Mass was no longer meaningful, only habitual, he said.

“I didn’t even have a heart for it. It was an empty act,” Yanez said. That was largely because he carried a sin with him for at least 10 years that he thought God wouldn’t forgive. Yanez describes his feeling of forgiveness in the commercial.

Going to church was also habitual for Dee Tamminen. Attending Mass was more out of what she called “that Catholic obligation” than true desire.

“I might have found a church at Christmas time and gradually quit going,” she said in the commercial.

She was mad at God after losing her dad at a young age. Years later, God let her see her dad in a dream, she said. That helped Tamminen get rid of her anger and through the outreach of her husband — who wasn’t even Catholic at the time — and their local priest, she returned to the Church.

Now that she’s back, Tamminen said she doesn’t feel like she ever left.

Tamminen, director and teacher at St. Anne Little Flower Montessori School in Gilbert, said the camera crew treated her like a star during the filming, ensuring her hair and makeup were perfect.

But it wasn’t just those being interviewed for the testimonials who received star treatment. Religious leaders, parishioners and students who were filmed on location did too.

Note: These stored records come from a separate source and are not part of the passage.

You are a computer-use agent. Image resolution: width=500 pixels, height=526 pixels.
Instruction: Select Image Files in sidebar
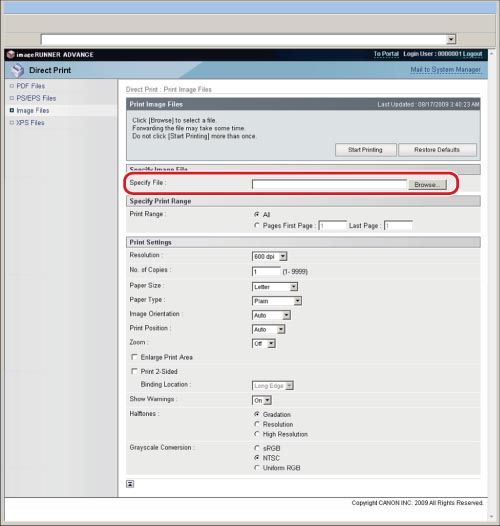pyautogui.click(x=33, y=110)
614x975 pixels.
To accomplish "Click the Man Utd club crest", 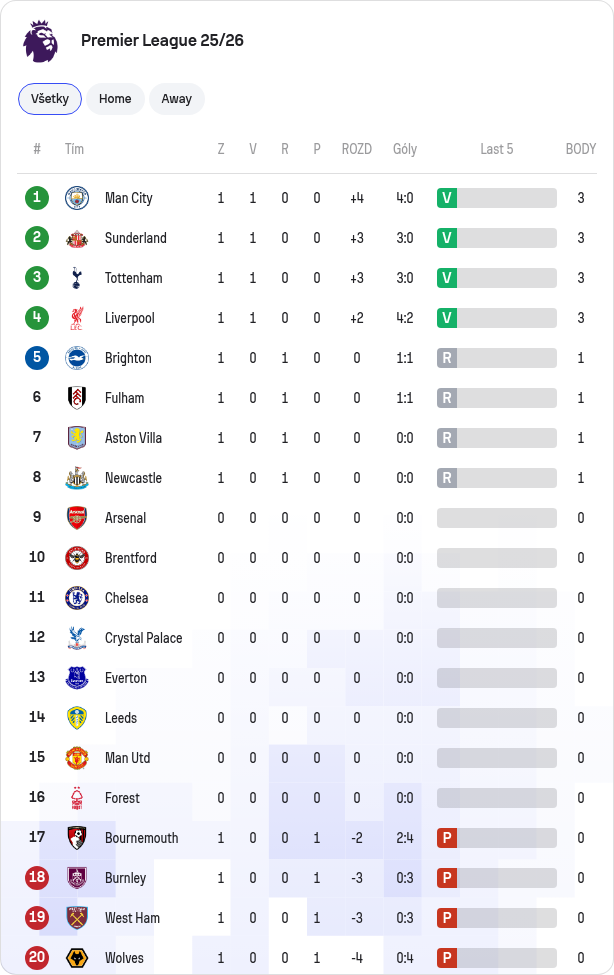I will pos(77,758).
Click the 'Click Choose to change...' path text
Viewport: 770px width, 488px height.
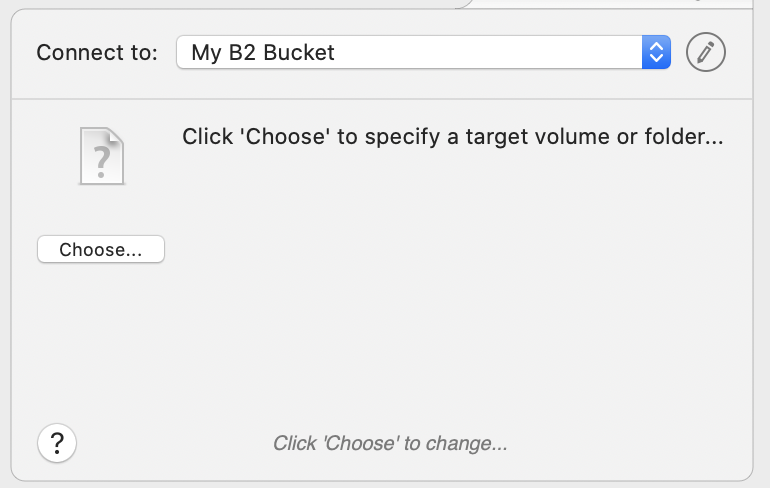coord(390,443)
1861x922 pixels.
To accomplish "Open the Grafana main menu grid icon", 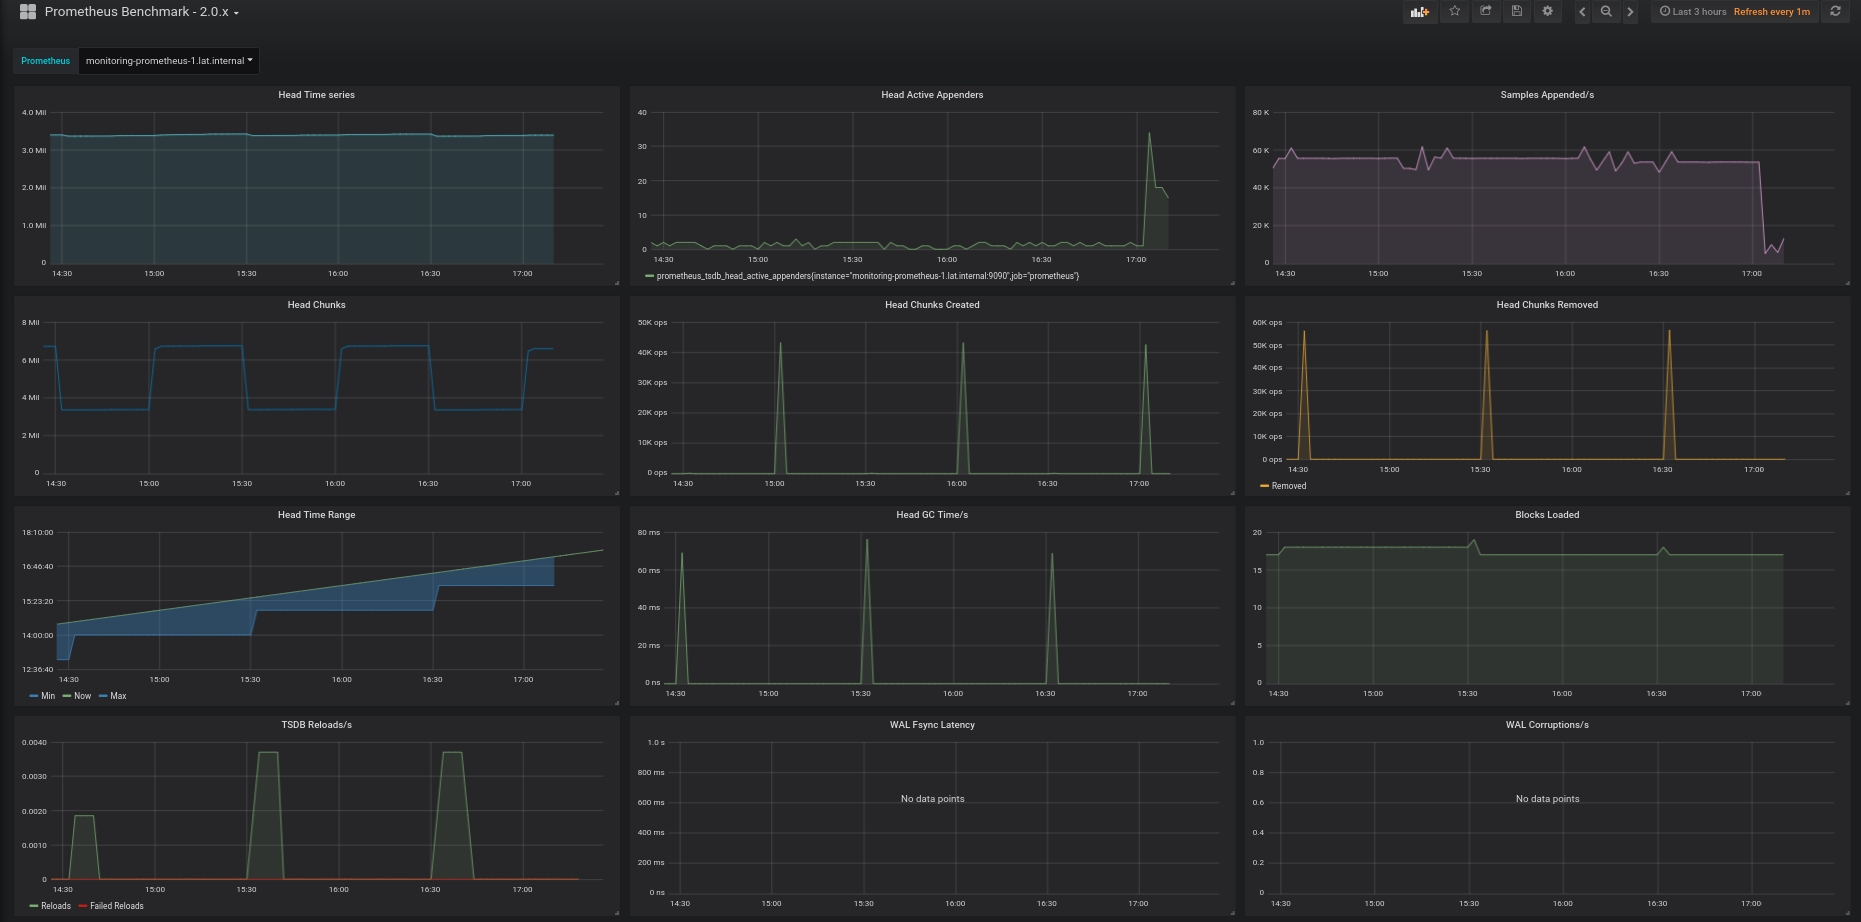I will coord(27,11).
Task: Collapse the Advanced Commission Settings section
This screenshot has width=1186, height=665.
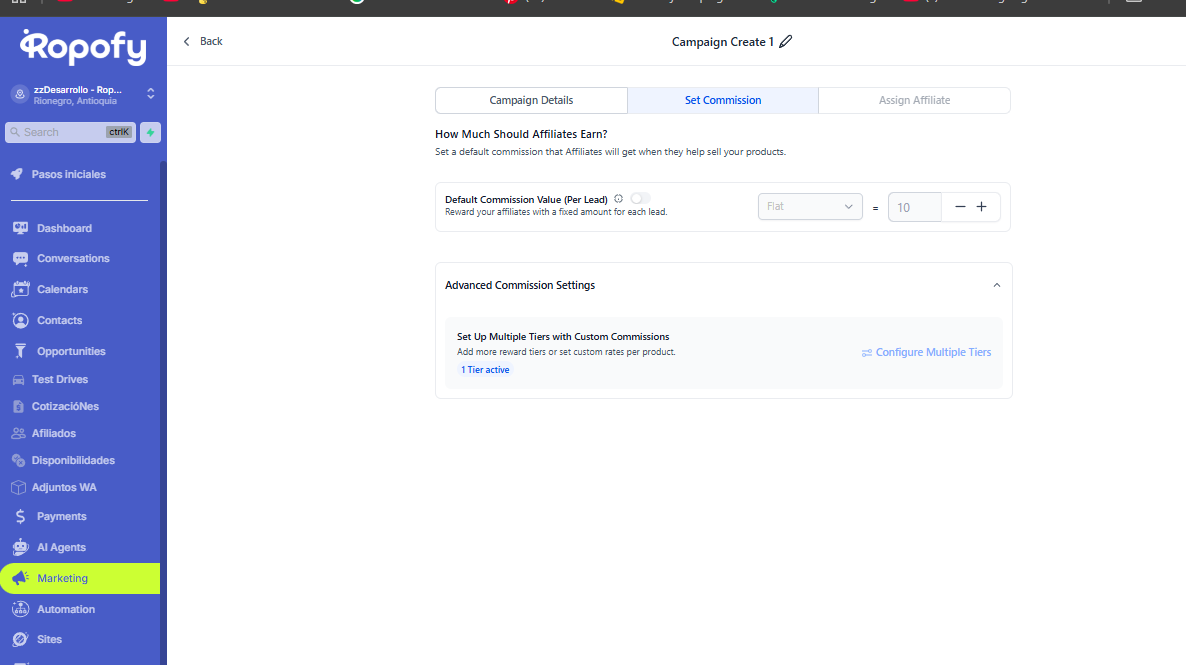Action: click(x=996, y=285)
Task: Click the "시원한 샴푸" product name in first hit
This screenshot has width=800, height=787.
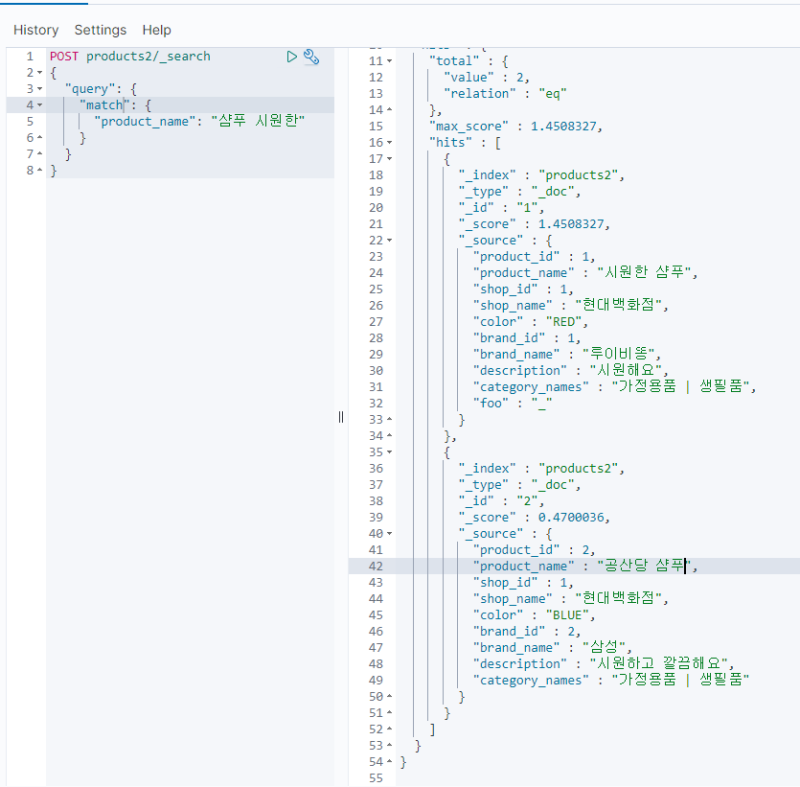Action: point(645,273)
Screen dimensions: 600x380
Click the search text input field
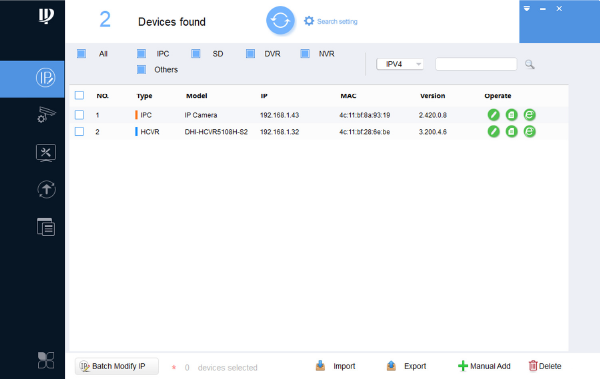[x=476, y=64]
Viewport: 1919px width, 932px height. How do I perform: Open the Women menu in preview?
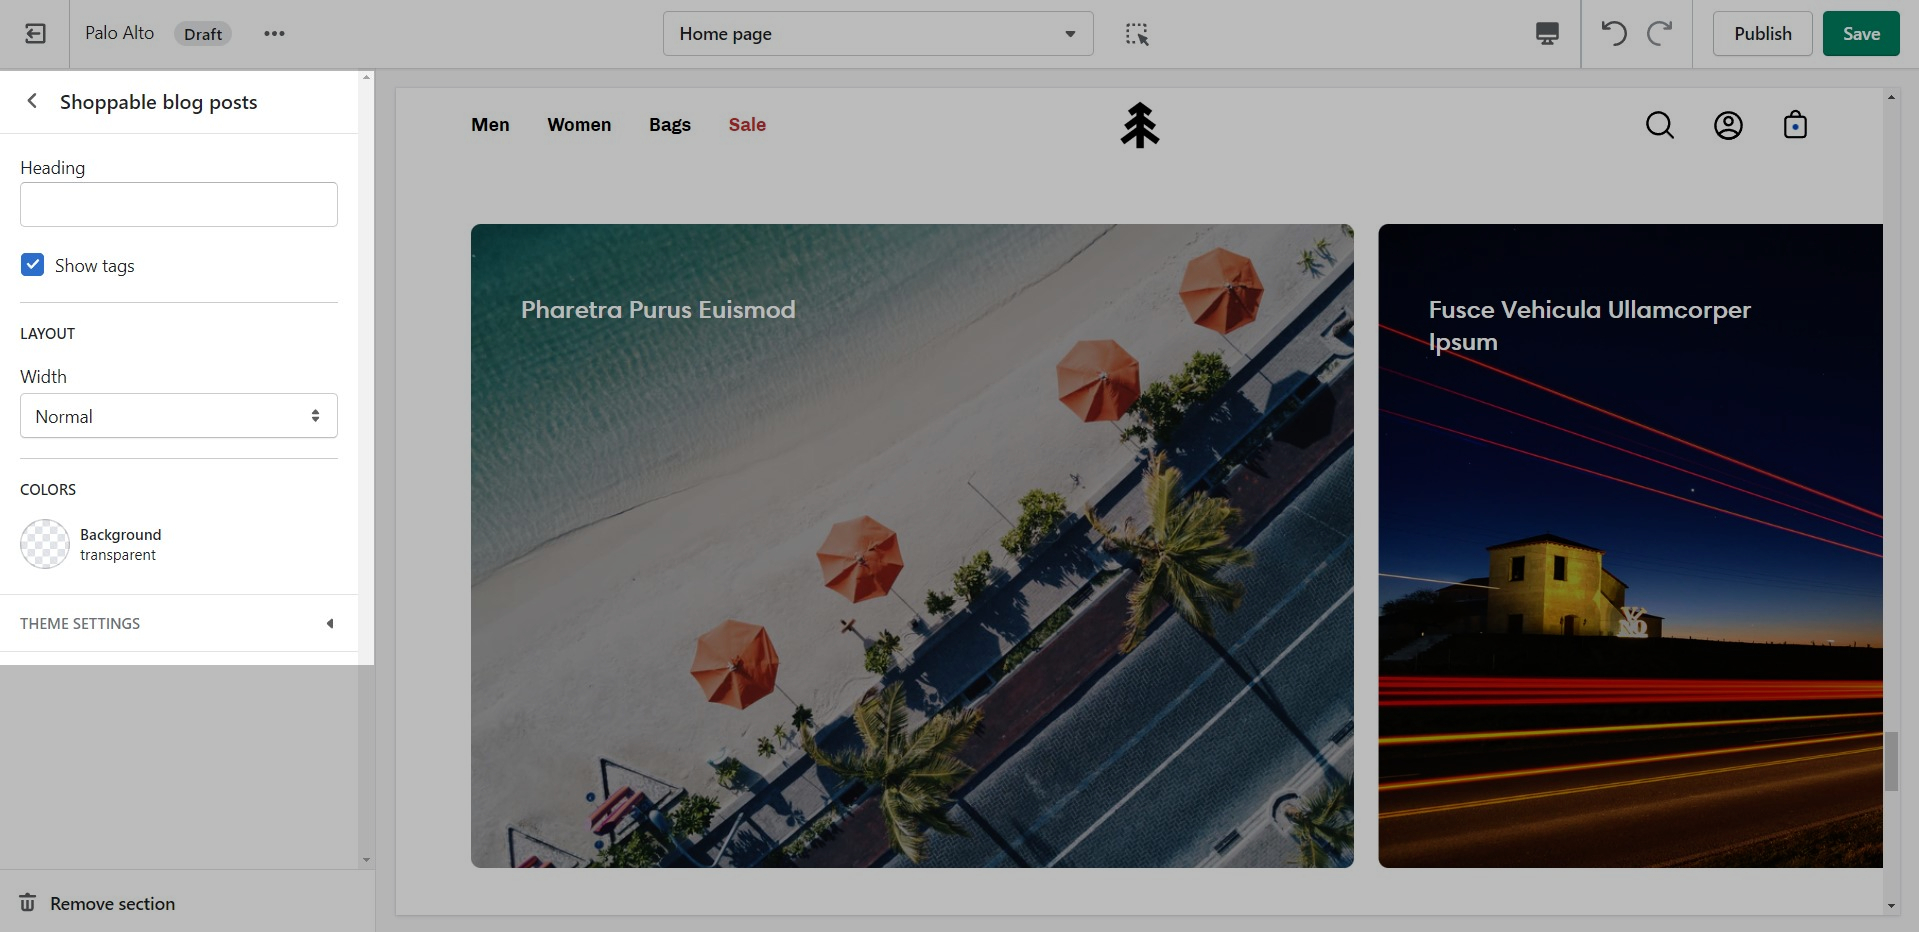pos(579,125)
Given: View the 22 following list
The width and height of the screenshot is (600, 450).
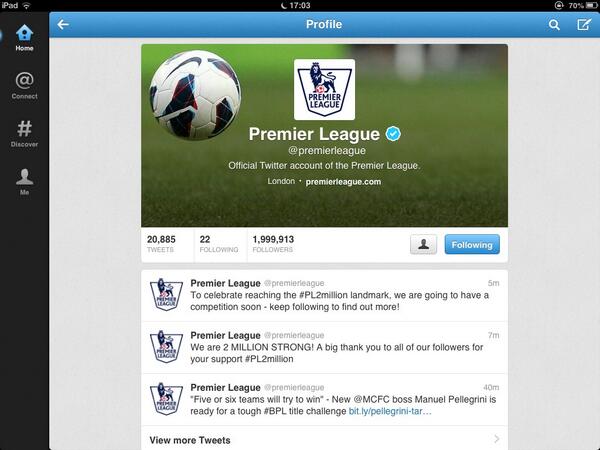Looking at the screenshot, I should [x=218, y=244].
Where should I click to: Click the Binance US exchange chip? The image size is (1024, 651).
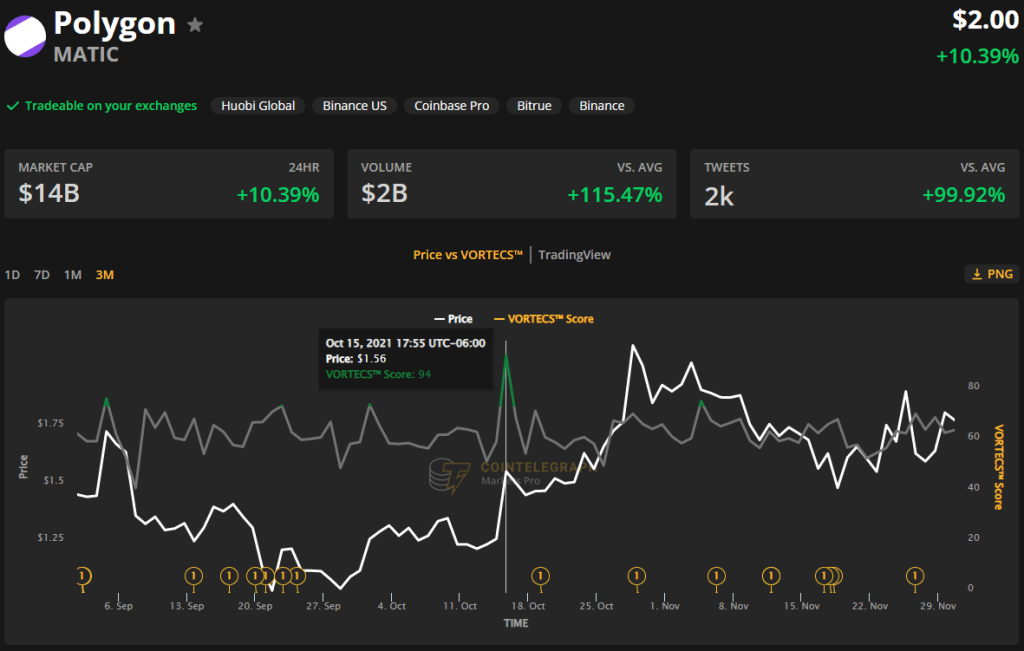coord(354,106)
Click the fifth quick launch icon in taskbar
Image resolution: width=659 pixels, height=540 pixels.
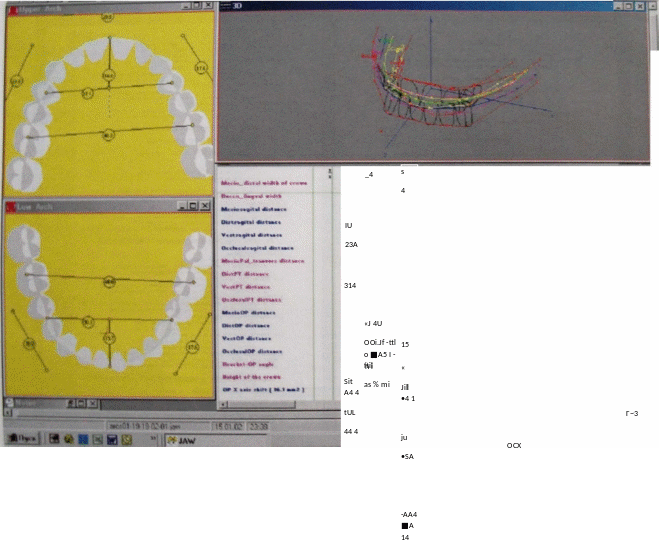[113, 438]
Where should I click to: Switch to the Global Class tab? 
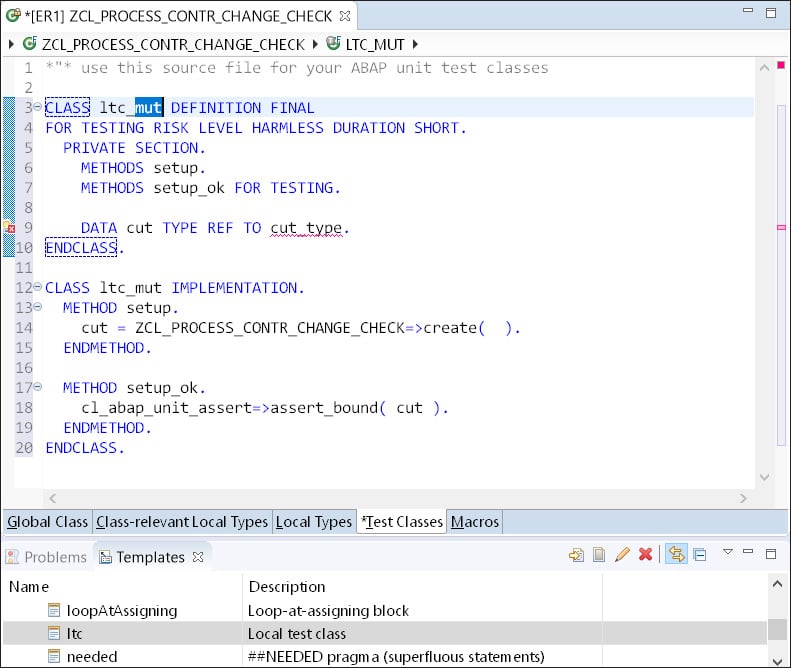point(48,522)
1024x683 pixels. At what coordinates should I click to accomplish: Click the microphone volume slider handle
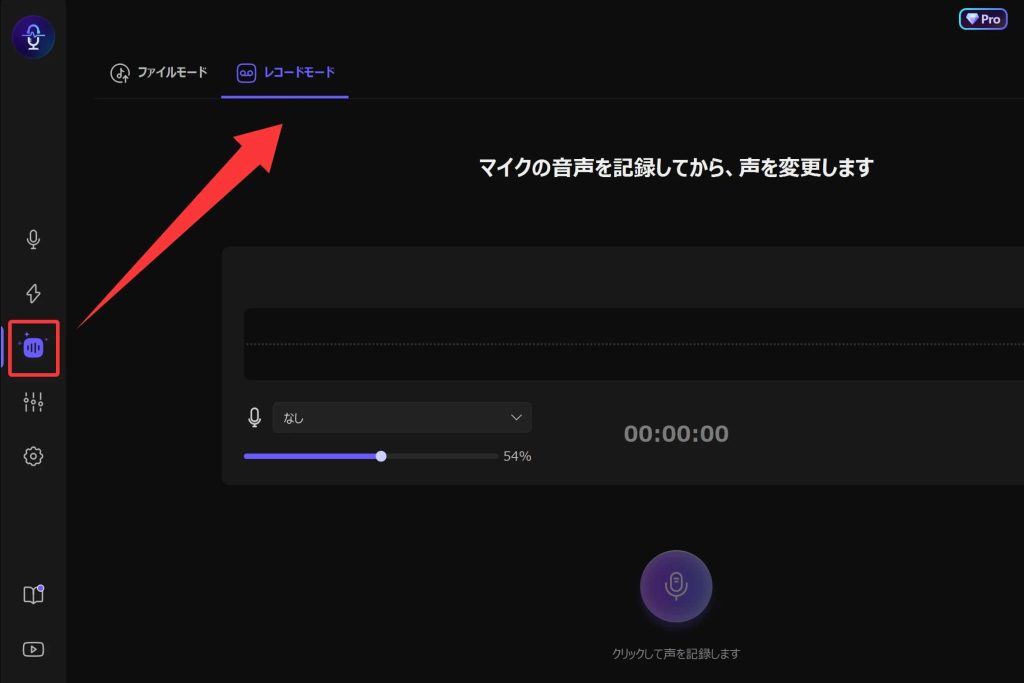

“I kept sweating and making the makeup people work hard,” Fr. Bonavitacola said. The outdoor Mass he offers in the commercial took several hours to film.

It took the whole day to film the classroom scene at St. Agnes School last fall. Several students and someone the children called their “substitute teacher” — who was really an actor — appear in the commercial for a few seconds.

“The children were great. They were exhausted,” their real teacher, Sylvia Avery, said about her first- and second-graders.

She said the experience helped the students begin to realize that being Catholic means something.

“That identity was very special to them,” Avery said.

That’s what the “Catholics Come Home” campaign is all about: making people feel proud to be Catholic while reaching out to those who have left the Church or have never been a part of it.

“What’s neat is that we get to use modern technology and the power of the media,” Fr. Bonavitacola said of spreading the Gospel.

He just hopes parishioners are welcoming and parishes have programs and processes ready to transition them back when viewers respond to the media campaign by returning to the Church. His parishioners are ready to continue their tradition of welcoming new and returning members.

“We deliver homemade bread to their homes as a way of telling them we are glad they are back,” Fr. Bonavitacola said about his returning parishioners. “I hope to be baking a lot of bread this year.”